Elk-1 associates with mitochondria in adult rat brain section. (a) Immunogold–silver labeling for Elk-1 (arrowhead) is associated with mitochondria (m) from adult rat brain (n = three rats). Images show labeling in a neuronal dendrite. (Scale bar, 500 nm.) (b) Potential interactions of Elk-1 (hexagon) with proteins that form the mitochondrial PTP.

Fig. 3.

Elk-1 increases its association with mitochondria following application of camptothecin and etoposide. (a) Mitochondrial fractions were obtained from primary rat cortical neurons 14–21 days in vitro according to the manufacturer's instructions (Pierce). Shown is a Western blot for mitochondrial lysate with an absence of signal for the nuclear protein NeuN (Abcam) in the mitochondrial fractions, compared with WB fractions. Also shown is the presence of signal for the mitochondrial protein VDAC1 (Santa Cruz Biotechnology) in the mitochondrial fractions. (b) Three hours after treatment with camptothecin or etoposide (15 μM), an increase in Elk-1 signal was detected in the mitochondrial fractions by Western blot. VDAC1 was used as a loading control. Integrated densities measured using image j (National Institutes of Health) are shown below Western blots. Values have been normalized to control to show relative change in density after drug treatment for bands corresponding to Elk-1 and VDAC.

Fig. 4.

Elk-1 overexpression leads to decreased cell viability, whereas Elk-1 siRNA-mediated knockdown leads to increased cell viability. (a) Graph shows whole-cell ATP levels from primary rat hippocampal neurons 48 h following electroporation with either Elk-1 in a pcDNA3.1 vector or pcDNA3.1 vector alone (control). (b) Graph shows whole-cell ATP levels from primary rat hippocampal neurons 48 h following electroporation with either one of two Elk-1 siRNAs (Ambion) or pSilencer Negative Control siRNA (Ambion). ATP levels are normalized to control.

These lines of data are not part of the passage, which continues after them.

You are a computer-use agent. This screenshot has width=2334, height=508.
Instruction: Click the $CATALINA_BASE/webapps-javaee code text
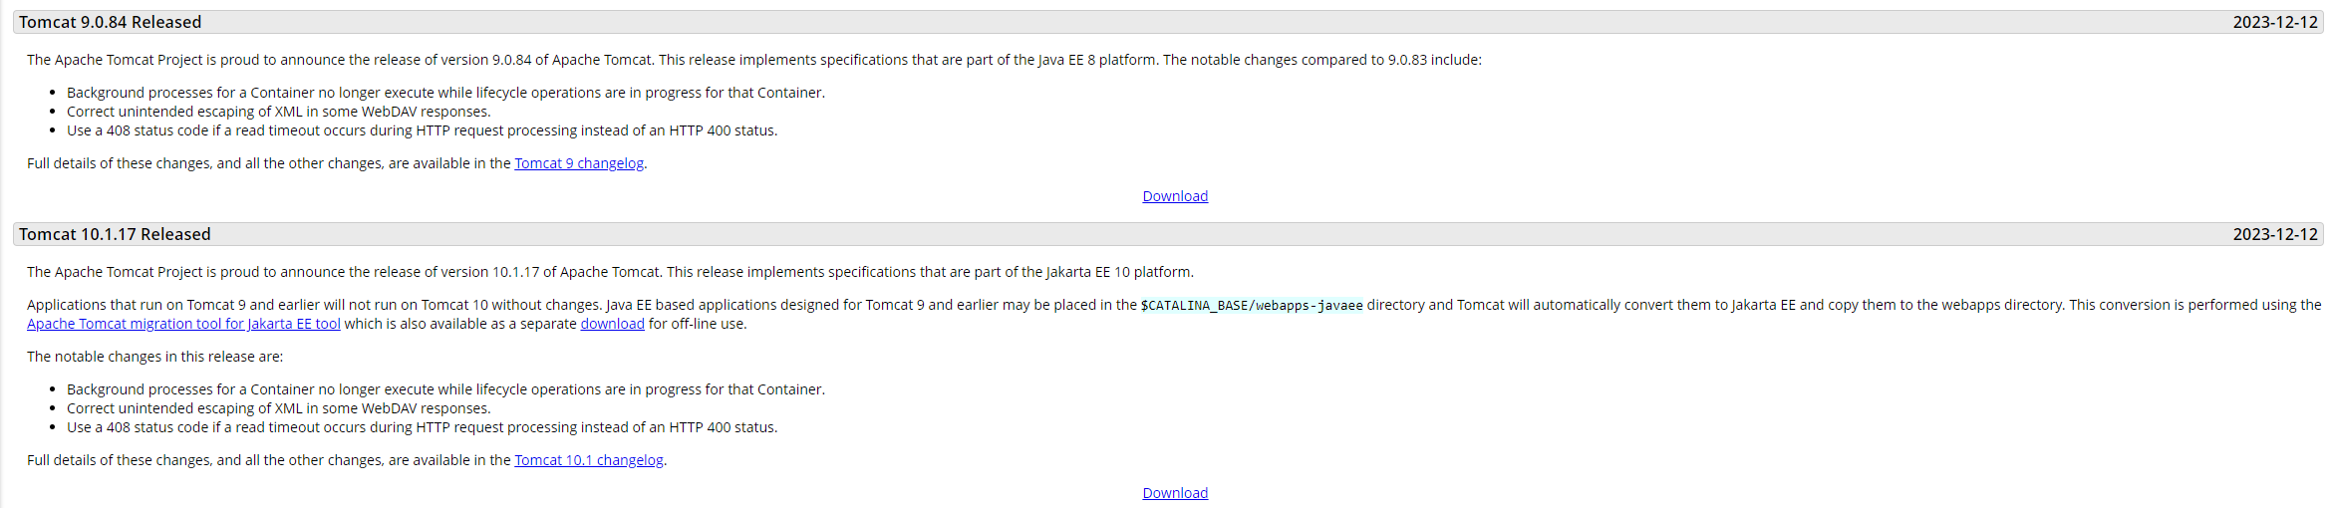[x=1251, y=306]
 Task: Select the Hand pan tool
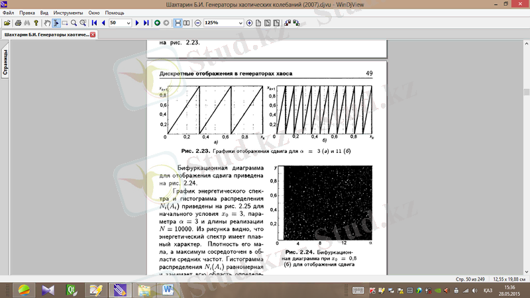pyautogui.click(x=46, y=23)
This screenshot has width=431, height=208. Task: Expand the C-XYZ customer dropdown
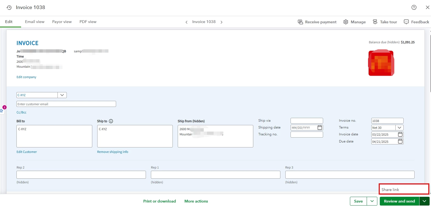tap(62, 95)
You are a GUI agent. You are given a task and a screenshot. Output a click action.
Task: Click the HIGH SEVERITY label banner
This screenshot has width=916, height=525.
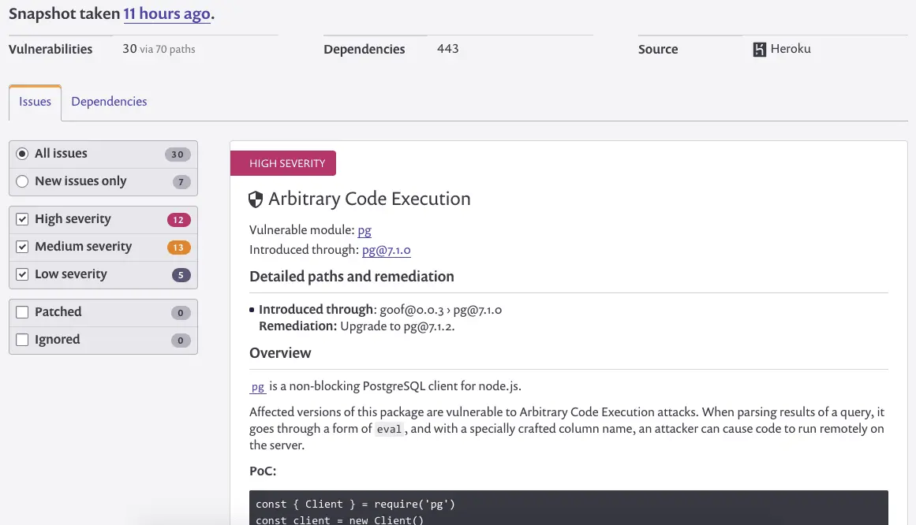tap(283, 163)
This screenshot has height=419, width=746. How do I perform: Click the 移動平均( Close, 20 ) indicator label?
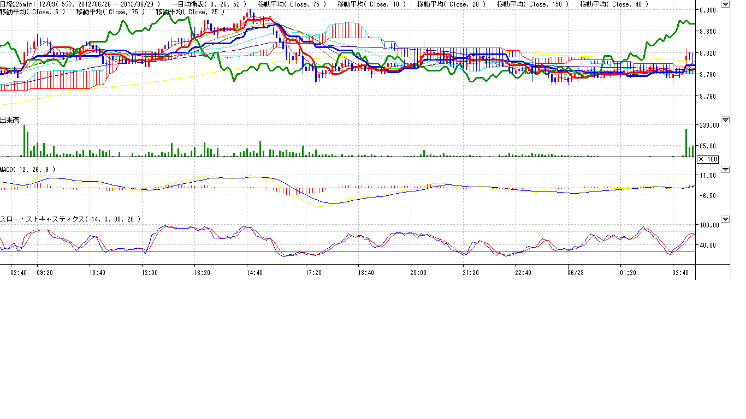pos(451,4)
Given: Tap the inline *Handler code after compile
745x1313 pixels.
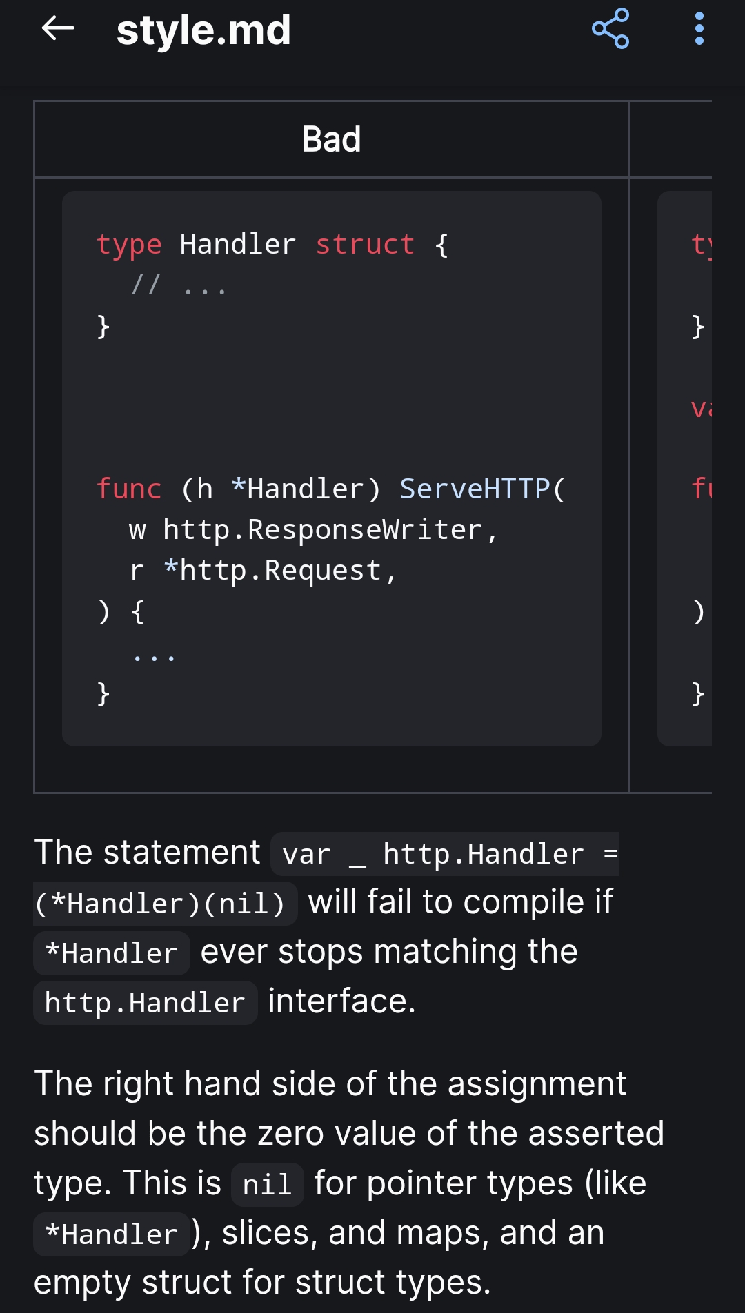Looking at the screenshot, I should 112,953.
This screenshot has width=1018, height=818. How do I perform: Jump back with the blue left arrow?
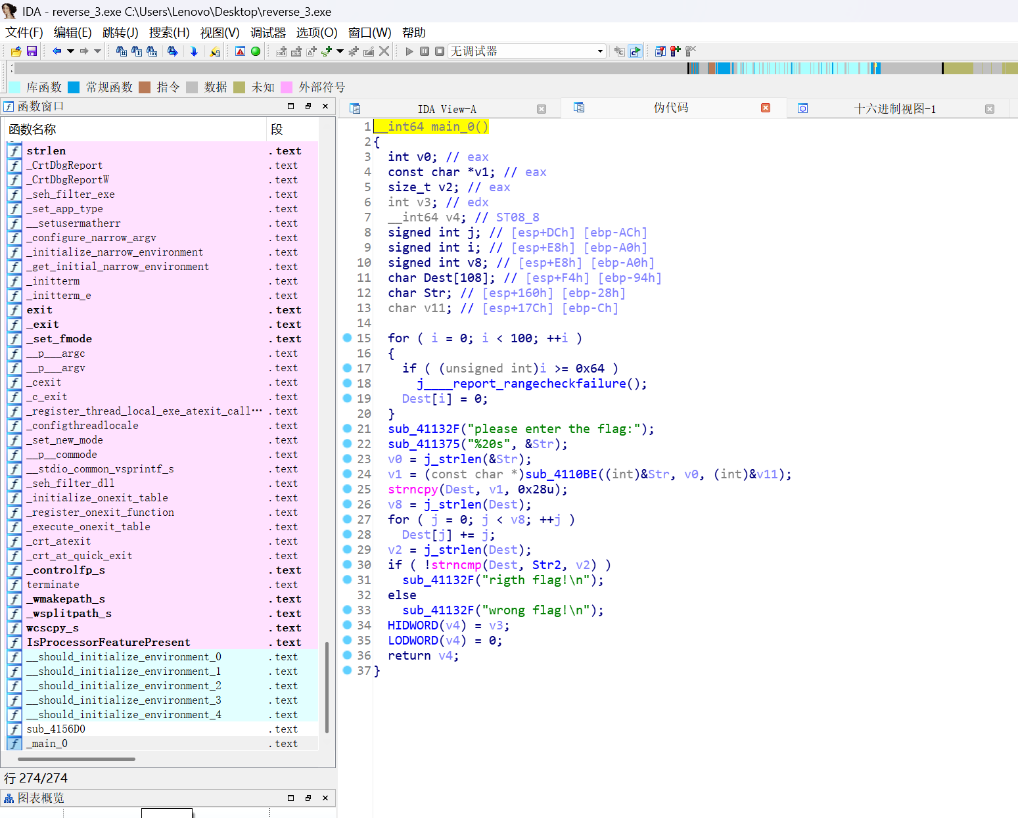pos(57,51)
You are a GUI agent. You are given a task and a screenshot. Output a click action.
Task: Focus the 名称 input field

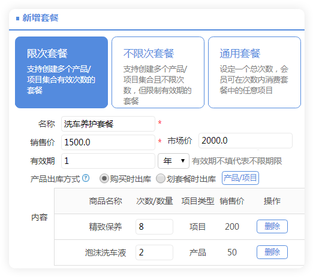[x=108, y=124]
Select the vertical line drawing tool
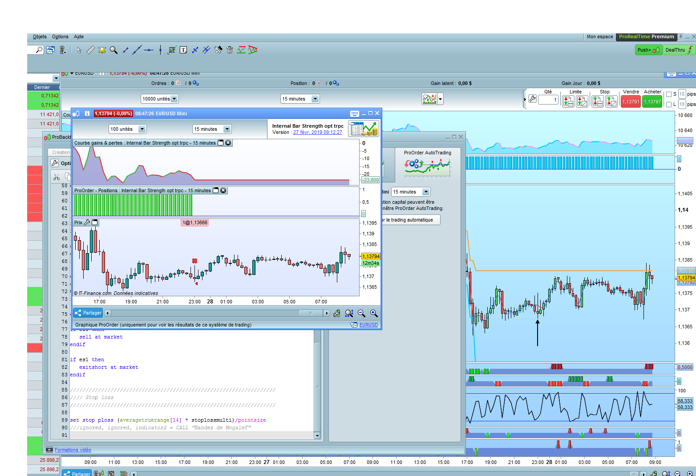Viewport: 696px width, 476px height. pyautogui.click(x=160, y=50)
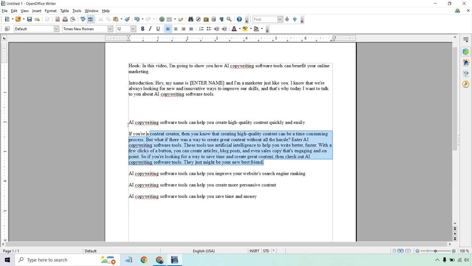
Task: Open the Default paragraph style dropdown
Action: (56, 29)
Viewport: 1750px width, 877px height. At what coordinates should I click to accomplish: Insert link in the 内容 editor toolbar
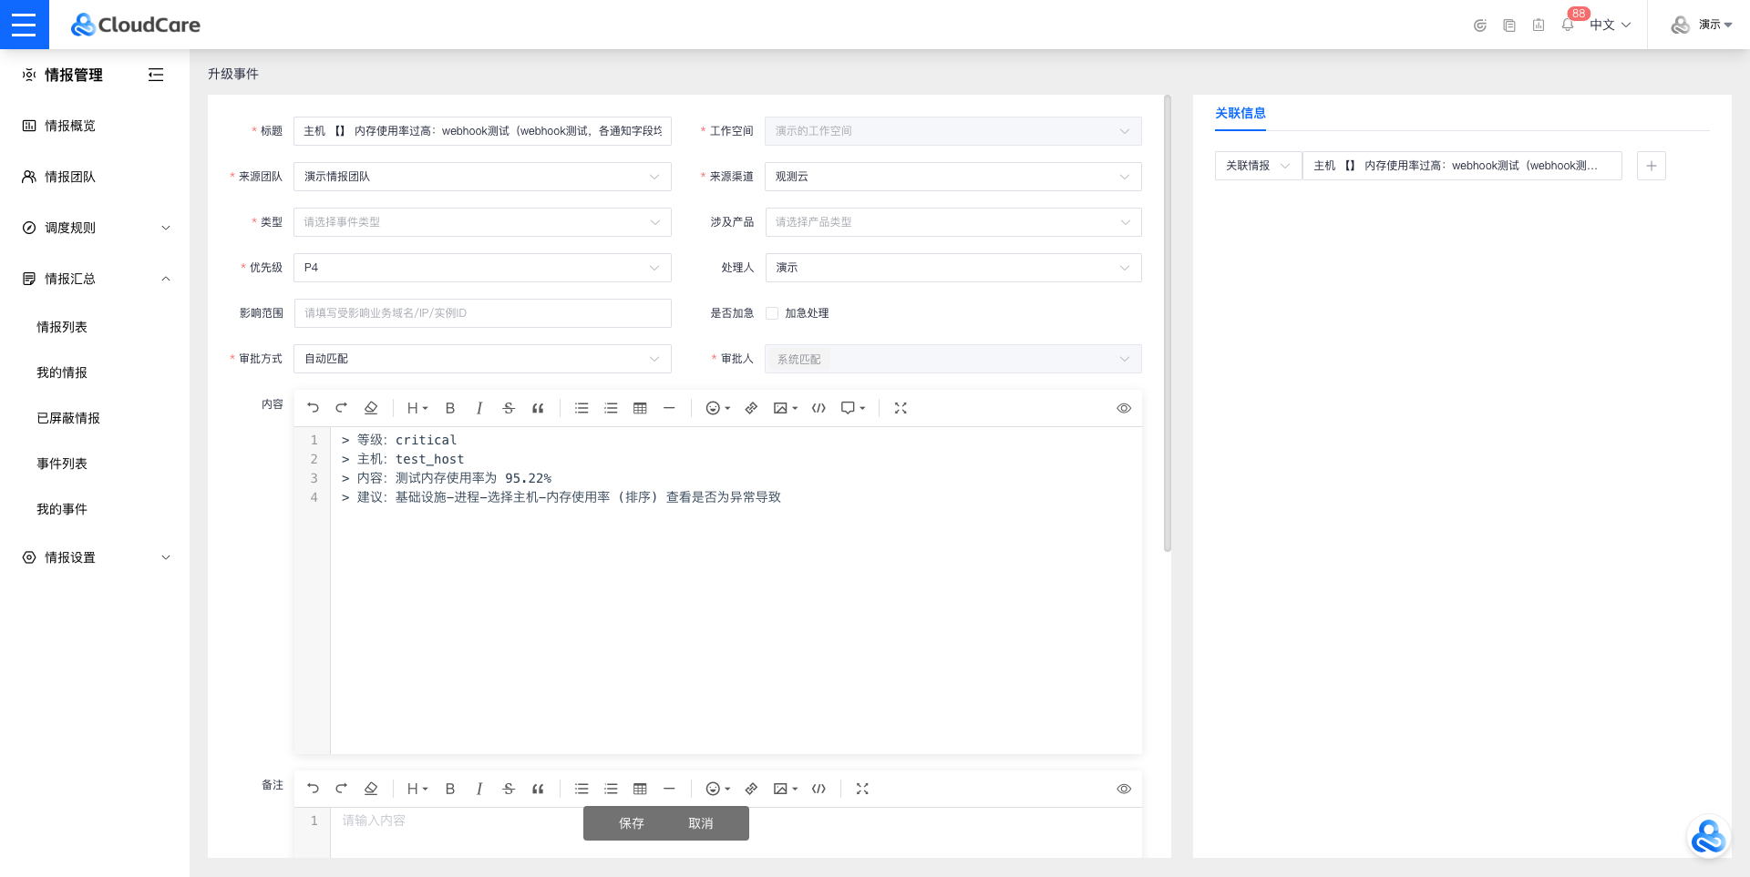point(751,408)
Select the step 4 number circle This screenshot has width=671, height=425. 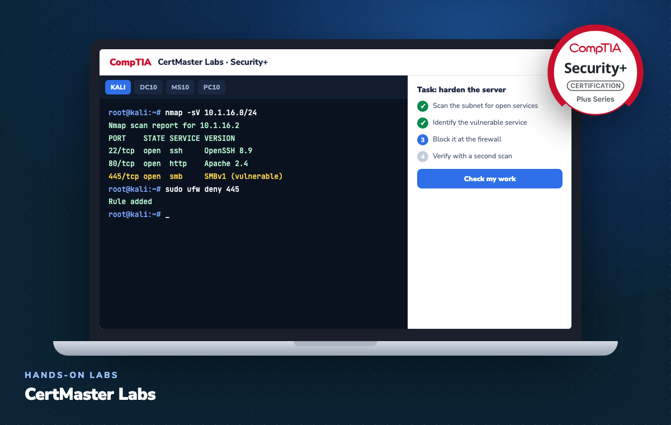click(x=422, y=156)
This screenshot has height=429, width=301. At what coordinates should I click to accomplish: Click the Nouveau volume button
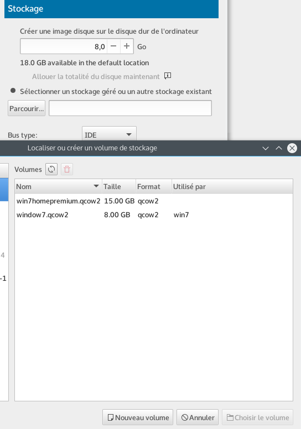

Error bars represent standard deviations, and ∗ indicates P < 0.05 when comparing siRNA-mediated knockdown to control or Elk-1 overexpression to control. (c) Graph shows percent of cell death in primary rat hippocampal neurons after transfection with Elk-1 mRNA under control conditions or after preincubation with 25 μM BKA. Note the decrease in cell death after preincubation with BKA.